Mari kita tengok ke belakang sejenak.

Menurut catatan Tim Riset CNBC Indonesia sebelumnya, saat krisis minyak mentah tahun 1973 dan 1974, harga emas mencatat kenaikan masing 72% dan 66%. Kemudian saat inflasi tinggi melanda Amerika Serikat (AS) pada 1978 hingga akhirnya mengalami resesi di 1980 harga emas melesat nyaris 180%.

Di era millennium, krisis finansial global yang melanda di tahun 2007 dan 2008 harga emas mencatat kenaikan 36%, bahkan terus menanjak hingga tahun 2012, dan mencatat rekor tertinggi sepanjang masa setahun sebelumnya.

Namun, untuk sekarang tampaknya situasinya agak berbeda.

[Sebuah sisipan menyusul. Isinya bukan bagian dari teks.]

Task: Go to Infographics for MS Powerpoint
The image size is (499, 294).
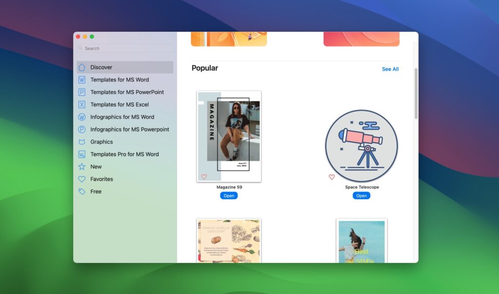Action: tap(130, 129)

Saat ini, inflasi AS yang tinggi dibarengi oleh 'hantu' lainnya, yakni tapering atau pengurangan nilai program pembelian aset (quantitative easing/QE) dan kenaikan suku bunga. Sebagaimana diketahui, kedua kebijakan tersebut akan diambil The Fed untuk meredam lonjakan inflasi saat ini.

The Fed hampir pasti melakukan tapering di tahun ini, dan pengumumannya akan dilakukan pada pekan depan. Kemudian, akan disusul dengan kenaikan suku bunga paling cepat di akhir 2022.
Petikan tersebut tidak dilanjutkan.